Moderna e di particolare interesse è anche l’orchestrazione per l’uso di sonorità spesso allucinate che rappresentano bene il magma incandescente della memoria e dell’inconscio e per gli effetti ottenuti anche con strumenti particolari come il waterphone, impiegato soprattutto nelle colonne sonore dei film horror, e il flexatone il cui suono può dare delle sensazioni inquietanti.
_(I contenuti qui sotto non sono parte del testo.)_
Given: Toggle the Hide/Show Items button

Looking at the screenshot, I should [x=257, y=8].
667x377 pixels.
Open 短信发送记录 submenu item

Infine anche la scrittura vocale segue l’evoluzione di Bibi che all’inizio presenta elementi di maggiore liricità per svilupparsi in forme molto più espressive che rappresentano il disagio del personaggio nel terzo dove anche Lumee canta dei suoni senza tempo o meglio come indicato in partitura Out of time (fuori dal tempo).
Ottima l’incisione, distribuita dalla Decca Gold, a partire dalla concertazione di Julian Wachner che riesce a far emergere tutte le caratteristiche di questa complessa partitura lavorando su ogni dettaglio ottenendo dall’orchestra delle sonorità adeguate ed effetti capaci di rendere l’atmosfera allucinata che, a volte, si crea attorno ai personaggi. Vocalmente solida e dotata di una voce omogenea con acuti squillanti, Anna Schubert è una Bibi particolarmente convincente dal punto di vista interpretativo. L’artista riesce a rendere bene la complessità del suo personaggio. Al suo fianco Rebecca Jo Loeb, voce dal timbro abbastanza chiaro e quasi sovrapponibile con quella della Schubert, nonostante sia un mezzosoprano, appare per questa ragione una Lumee pienamente convincente nel suo atteggiamento iperprotettivo nei confronti della donna e una forma di alter ego. Ottima infine la prova del Choir of Trinity Wall Street.